Tarea planteada A – Según la fuente sobre los espacios abandonados, ¿qué han visto nacer numerosas ciudades argentinas bajo sus autopistas elevadas?
Tarea planteada B – Resume en menos palabras el párrafo de la fuente sobre los espacios abandonados que empieza por "Dejando a un lado las discrepancias estéticas", sin perder sus datos principales.
Tarea planteada C – Continúa la fuente sobre los espacios abandonados a partir de su última frase.

Fuente –
::::::

Dejando a un lado las discrepancias estéticas y los problemas –sobre todo de
salubridad- que una actividad de este tipo, desprovista de control, pueda
acarrear, lo cierto es que, desde un punto de vista social y territorial, se
trata de una demostración palpable de que estos espacios obsoletos,
abandonados, pueden ser objeto de un uso social alternativo, imaginativo,
fugaz, versátil, variable, que difícilmente se dará en el espacio estructurado,
planificado, eficiente y productivo que los ha engendrado en forma de
externalidades territoriales no previstas. Es entonces cuando se convierten en
espacios disidentes, de trasgresión, y es entonces, precisamente, cuando más
podemos aprender de ellos, a pesar de su momentáneo anacronismo e incluso de su
innegable cutrez. Numerosas ciudades argentinas –por poner el ejemplo de una
sociedad tan castigada como capaz de respuestas imaginativas- han visto nacer
bajo sus autopistas elevadas canchas de
tenis y espacios de reunión frecuentados por las murgas barriales (grupos
musicales que se inspiran en la música rioplatense de finales de siglo),
en los que ensayan sus canciones y preparan sus protestas sociales.

::::::

Entradas para localizar lo descrito:
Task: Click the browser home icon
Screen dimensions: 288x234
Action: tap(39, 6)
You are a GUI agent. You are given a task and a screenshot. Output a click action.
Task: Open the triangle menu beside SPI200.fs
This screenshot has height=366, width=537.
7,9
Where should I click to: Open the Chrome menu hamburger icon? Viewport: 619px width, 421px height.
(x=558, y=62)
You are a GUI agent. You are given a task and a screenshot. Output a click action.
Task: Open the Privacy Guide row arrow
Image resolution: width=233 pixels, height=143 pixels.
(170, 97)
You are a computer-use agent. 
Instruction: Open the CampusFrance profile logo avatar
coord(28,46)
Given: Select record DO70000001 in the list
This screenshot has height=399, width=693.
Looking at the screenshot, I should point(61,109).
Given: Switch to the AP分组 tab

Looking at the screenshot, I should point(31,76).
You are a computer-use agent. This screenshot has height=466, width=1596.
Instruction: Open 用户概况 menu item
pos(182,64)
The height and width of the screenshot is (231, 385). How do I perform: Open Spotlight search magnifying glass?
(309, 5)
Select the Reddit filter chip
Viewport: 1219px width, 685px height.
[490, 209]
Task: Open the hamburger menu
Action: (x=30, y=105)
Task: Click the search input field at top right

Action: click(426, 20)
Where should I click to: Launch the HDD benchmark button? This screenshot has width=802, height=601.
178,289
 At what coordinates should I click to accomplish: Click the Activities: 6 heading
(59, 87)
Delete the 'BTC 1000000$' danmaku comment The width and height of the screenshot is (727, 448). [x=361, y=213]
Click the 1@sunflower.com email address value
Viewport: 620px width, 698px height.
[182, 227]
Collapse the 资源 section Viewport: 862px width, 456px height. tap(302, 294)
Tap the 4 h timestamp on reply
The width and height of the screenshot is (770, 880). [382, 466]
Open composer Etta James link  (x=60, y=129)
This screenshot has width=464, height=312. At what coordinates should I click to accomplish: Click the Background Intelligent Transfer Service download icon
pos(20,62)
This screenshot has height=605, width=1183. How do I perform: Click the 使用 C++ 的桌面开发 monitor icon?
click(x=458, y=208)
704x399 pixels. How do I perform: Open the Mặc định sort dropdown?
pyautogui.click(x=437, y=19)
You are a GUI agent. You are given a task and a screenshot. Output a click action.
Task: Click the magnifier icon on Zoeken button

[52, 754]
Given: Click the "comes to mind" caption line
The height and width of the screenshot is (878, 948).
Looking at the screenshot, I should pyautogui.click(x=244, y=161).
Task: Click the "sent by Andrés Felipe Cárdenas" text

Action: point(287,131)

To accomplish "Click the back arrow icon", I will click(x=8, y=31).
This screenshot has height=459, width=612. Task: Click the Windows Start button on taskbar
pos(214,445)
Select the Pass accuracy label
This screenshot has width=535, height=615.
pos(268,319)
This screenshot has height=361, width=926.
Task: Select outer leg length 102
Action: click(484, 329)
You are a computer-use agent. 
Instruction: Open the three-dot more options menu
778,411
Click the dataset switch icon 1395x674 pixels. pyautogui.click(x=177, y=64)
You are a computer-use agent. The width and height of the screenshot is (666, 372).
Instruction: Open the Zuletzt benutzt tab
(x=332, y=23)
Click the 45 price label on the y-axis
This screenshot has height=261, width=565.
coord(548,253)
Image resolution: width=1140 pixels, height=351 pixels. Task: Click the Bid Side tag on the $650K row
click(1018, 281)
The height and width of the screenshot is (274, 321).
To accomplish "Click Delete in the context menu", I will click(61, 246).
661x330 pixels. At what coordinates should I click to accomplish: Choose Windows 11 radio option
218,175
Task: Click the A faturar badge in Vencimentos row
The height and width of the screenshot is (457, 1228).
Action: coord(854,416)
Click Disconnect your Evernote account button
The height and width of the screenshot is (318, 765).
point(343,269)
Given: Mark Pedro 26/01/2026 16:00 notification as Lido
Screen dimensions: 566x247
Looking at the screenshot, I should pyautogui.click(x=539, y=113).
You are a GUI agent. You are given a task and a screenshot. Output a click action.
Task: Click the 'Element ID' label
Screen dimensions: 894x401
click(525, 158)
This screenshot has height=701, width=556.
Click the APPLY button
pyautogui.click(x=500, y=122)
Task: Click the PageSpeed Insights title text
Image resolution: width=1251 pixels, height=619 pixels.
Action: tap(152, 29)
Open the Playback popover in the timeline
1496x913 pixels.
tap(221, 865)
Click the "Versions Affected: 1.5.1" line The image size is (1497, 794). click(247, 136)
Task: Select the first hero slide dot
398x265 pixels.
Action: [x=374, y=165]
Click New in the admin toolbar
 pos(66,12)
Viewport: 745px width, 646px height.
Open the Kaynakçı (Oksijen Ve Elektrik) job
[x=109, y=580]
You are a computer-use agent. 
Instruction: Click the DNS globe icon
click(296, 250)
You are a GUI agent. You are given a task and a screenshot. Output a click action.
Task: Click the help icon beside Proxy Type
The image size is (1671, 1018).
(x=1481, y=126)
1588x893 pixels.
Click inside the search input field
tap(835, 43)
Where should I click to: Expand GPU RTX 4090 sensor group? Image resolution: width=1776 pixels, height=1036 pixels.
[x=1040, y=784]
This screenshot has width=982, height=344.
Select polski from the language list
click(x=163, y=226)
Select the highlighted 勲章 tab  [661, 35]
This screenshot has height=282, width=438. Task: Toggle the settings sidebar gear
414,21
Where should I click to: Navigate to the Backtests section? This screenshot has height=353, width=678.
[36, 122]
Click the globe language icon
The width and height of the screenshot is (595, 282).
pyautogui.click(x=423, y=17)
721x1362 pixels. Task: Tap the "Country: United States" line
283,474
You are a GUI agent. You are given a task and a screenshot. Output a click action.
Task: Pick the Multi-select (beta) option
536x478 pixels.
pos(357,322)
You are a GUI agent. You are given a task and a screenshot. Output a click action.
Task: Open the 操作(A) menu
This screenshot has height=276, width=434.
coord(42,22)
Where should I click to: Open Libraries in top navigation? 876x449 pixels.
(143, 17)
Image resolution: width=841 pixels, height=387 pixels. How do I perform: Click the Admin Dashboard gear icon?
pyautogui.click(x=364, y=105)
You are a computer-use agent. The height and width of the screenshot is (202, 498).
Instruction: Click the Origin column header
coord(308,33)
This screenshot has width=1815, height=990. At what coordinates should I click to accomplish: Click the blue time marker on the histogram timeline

::::::

Respuesta final A – Canchas de tenis y espacios de reunión frecuentados por las murgas barriales.

Respuesta final B – Aparte de las discrepancias estéticas y de los problemas, sobre todo de salubridad, que puede causar una actividad sin control, estos espacios obsoletos y abandonados demuestran que admiten un uso social alternativo, imaginativo, fugaz, versátil y variable. Ese uso difícilmente se daría en el espacio planificado, eficiente y productivo que los generó como externalidades territoriales no previstas. Así se vuelven espacios disidentes y de trasgresión, y es entonces cuando más podemos aprender de ellos, pese a su anacronismo momentáneo y a su innegable cutrez. Por ejemplo, bajo las autopistas elevadas de numerosas ciudades argentinas han surgido canchas de tenis y espacios de reunión. En ellos las murgas barriales, grupos musicales inspirados en la música rioplatense de finales de siglo, ensayan sus canciones y preparan sus protestas sociales.

Respuesta final C –
Habría que comenzar por rescatar dichos espacios del anonimato; hacerlos
visibles, cartografiarlos. Nos
daríamos cuenta de que son muy abundantes y de variadas dimensiones y que no
sólo están localizados en las periferias urbanas de las grandes metrópolis,
sino también en las ciudades medias y pequeñas e incluso, a veces, en el propio
centro de la ciudad. Tal vez, entonces, podríamos desarrollar algo así como la
ley espacial del abandono, de la desestructuración del territorio, del negativo de la urbanización de la
que parecemos estar tan orgullosos. Habría,
pues, que mapear, fotografiar, recorrer y, sobre todo, sentir estos paisajes
olvidados y decadentes para, así, ser capaces de hablar de ellos en tanto que
sujetos y no como meros residuos de los usos que los marginan. Quizás
después nos atreveríamos a proponer intervenciones paisajísticas en ellos sin
caer en la mera jardinería, sino apostando por la experimentación de nuevos
usos y cánones estéticos.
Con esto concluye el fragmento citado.